Declining return ratios: Analysts at Ambit Capital found that the return on capital employed (RoCE) and return on equity (RoE) have been declining for value companies in India (companies in the lowest P/B quartile of the BSE200 index) compared with their US counterparts, which display a mean-reverting profile for these return ratios.

While poor accounting quality is a recurrent theme in Indian corporate life, any earnings growth might simply be a function of accounting shenanigans rather than an underlying change in earnings prospects, the Ambit report said.

 While investors in the cheapest companies in the USA would have reaped the benefits of any bounceback in returns after a period of economic stress, a similar investment strategy would have gravely disappointed investors in India.
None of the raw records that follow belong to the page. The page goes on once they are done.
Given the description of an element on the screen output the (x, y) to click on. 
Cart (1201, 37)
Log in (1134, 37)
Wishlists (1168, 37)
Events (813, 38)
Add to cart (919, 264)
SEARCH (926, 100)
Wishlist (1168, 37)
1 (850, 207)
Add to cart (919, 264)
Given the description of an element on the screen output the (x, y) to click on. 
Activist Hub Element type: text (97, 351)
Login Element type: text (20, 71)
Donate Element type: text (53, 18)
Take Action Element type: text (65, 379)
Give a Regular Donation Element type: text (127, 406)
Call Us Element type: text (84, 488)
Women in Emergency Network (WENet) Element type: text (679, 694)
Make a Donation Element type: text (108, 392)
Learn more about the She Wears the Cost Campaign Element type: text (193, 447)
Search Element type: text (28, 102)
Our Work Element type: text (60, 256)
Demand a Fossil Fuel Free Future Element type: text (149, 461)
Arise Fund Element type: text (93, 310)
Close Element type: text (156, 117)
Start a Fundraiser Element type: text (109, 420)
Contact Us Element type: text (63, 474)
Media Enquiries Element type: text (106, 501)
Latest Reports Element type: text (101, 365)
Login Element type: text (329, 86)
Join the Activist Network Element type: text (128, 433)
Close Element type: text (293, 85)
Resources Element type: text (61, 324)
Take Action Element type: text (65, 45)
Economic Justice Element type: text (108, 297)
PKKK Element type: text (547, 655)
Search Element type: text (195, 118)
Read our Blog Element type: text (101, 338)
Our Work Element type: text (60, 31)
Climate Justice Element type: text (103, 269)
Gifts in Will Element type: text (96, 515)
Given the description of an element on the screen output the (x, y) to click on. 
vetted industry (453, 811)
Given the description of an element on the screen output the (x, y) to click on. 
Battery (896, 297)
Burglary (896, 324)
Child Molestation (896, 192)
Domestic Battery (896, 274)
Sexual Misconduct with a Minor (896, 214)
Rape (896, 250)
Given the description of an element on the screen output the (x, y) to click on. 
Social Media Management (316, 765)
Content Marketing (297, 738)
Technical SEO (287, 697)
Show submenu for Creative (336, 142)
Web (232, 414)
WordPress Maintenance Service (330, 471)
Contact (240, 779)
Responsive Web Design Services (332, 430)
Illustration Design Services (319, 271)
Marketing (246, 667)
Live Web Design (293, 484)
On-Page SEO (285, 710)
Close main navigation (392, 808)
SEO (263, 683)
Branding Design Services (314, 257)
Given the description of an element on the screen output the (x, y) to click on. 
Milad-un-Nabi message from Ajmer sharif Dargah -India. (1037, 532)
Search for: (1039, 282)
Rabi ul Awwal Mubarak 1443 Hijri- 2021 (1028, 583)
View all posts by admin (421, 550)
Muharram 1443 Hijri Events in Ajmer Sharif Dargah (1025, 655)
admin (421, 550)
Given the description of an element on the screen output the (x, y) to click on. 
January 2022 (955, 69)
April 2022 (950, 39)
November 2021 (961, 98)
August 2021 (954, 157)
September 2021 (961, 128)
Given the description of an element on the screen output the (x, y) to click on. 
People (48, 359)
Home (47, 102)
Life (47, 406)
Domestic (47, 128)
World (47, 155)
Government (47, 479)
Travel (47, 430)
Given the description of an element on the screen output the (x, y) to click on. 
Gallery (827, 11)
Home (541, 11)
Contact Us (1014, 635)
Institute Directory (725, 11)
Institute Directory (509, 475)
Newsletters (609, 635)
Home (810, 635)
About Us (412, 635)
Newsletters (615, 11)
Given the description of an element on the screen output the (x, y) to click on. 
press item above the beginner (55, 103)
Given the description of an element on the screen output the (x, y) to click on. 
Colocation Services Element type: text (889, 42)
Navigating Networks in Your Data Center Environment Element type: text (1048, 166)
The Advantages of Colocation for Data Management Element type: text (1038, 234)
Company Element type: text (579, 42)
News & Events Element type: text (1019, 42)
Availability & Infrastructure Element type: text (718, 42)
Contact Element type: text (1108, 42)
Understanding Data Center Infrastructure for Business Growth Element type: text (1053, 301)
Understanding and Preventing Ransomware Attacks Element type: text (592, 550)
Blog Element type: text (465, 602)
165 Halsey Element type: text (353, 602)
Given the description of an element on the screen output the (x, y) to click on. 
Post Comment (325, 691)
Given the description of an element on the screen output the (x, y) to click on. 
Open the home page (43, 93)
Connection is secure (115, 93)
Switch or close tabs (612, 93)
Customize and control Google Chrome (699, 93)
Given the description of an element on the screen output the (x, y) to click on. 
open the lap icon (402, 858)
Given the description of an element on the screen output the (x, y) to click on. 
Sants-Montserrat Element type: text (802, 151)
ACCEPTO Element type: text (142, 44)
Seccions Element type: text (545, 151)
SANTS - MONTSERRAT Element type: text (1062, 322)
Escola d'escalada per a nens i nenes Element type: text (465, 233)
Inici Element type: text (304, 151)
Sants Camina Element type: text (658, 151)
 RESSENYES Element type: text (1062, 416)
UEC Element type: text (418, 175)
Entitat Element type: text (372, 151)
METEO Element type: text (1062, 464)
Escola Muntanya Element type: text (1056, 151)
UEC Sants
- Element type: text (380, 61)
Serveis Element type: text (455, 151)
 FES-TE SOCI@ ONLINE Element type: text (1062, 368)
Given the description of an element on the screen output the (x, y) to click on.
Excessive leverage: Another factor that makes value investing a worthwhile exercise relates to the extent of leverage employed by these stocks. The leverage quotient for stocks of the BSE200 companies has been rising steadily while a decline in the interest coverage ratio.

This raises concerns over cash flows available for equity shareholders after servicing debt. Hence, these stocks might look cheap in terms of earnings, but the ability of these companies to generate cash flow to reward equity holders is questionable.

Poor accounting quality: Another factor that Ambit thinks hurts the value story is the fact that most companies that look attractive based on P/B multiples in India are also the ones that have lowest forensic accounting scores.

Our accounting framework penalises companies for shenanigans such as aggressive revenue recognition, aggressive provisioning practices and poor quality of auditors.